[Provided passage]
■ ■ ■ ■ ■

Dismiss Notice
Join Physics Forums Today!
The friendliest, high quality science and math community on the planet! Everyone who loves science is here!

Experiment with Faradays law

  1. Sep 13, 2012 #1
    Today we did an experiment with a solenoid through which we varied the current. Around this solenoid, was a different circuit (not coupled to the coil-circuit) where we measured the potential across a resistor. By varying the current my teacher showed how the potential over the resistor would vary.
    Now faradays law essentially says that a time varying magnetic field induces a rotating electric field.
    ∇xE = -dB/dt
    So I thought that the above experiment could be explained by the fact that the changing magnetic field induces an electric field which accounted for the electromotive force induced in the other circuit and thus any drop or increase in potential.

■ ■ ■ ■ ■

[Collected data]
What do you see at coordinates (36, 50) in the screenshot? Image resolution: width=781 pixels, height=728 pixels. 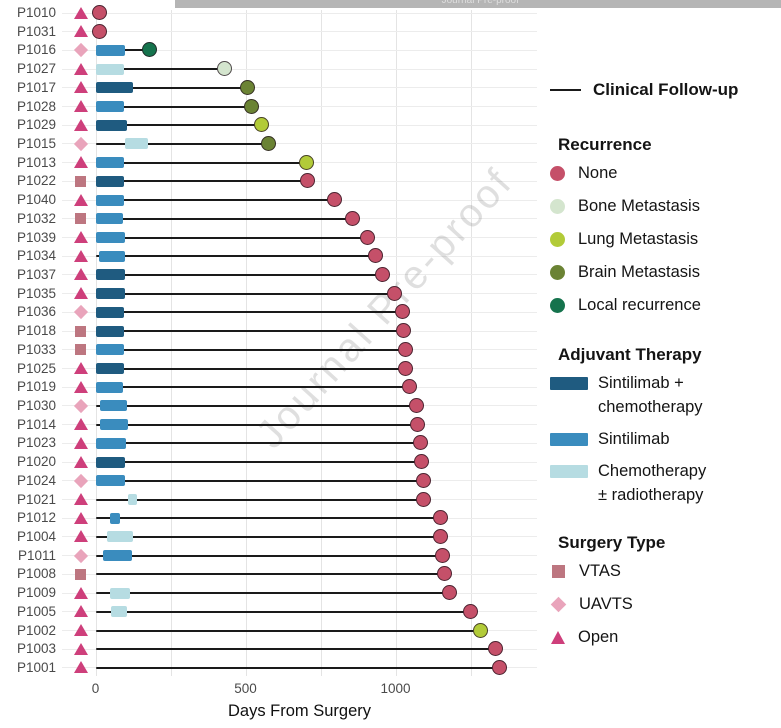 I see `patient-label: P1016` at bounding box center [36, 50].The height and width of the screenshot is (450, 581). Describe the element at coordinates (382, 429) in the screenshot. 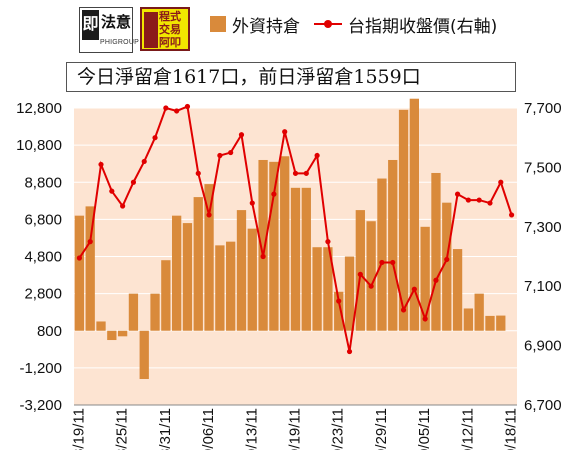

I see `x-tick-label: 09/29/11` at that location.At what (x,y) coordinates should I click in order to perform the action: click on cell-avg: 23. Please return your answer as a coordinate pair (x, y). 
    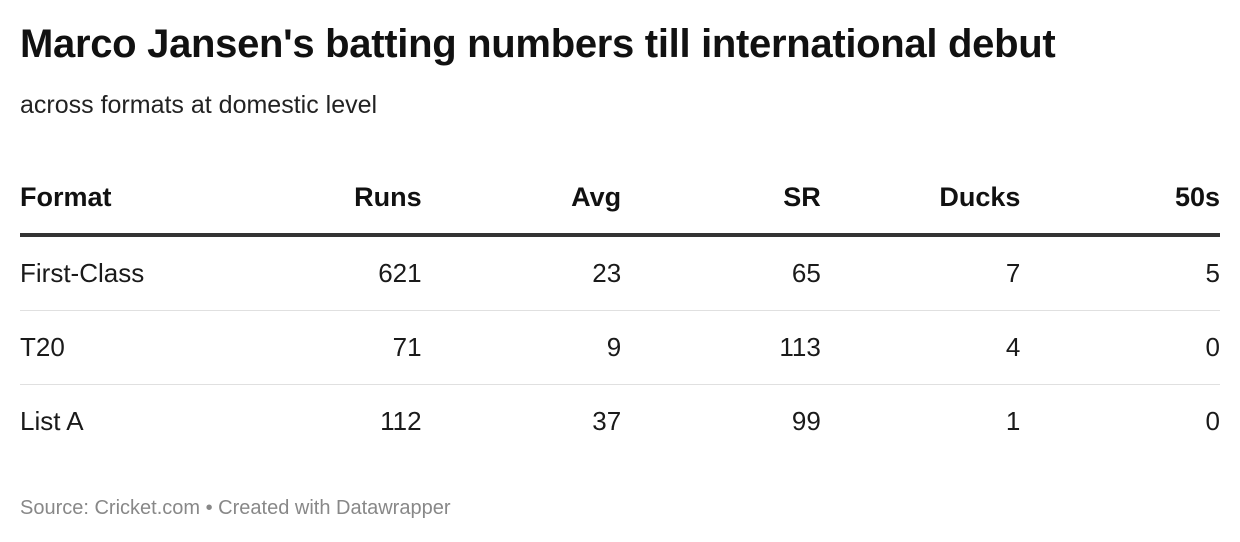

■ ■ ■ ■ ■

List every physical quantity named in the forum post on Faraday's law.

Current, potential, magnetic field, electric field, electromotive force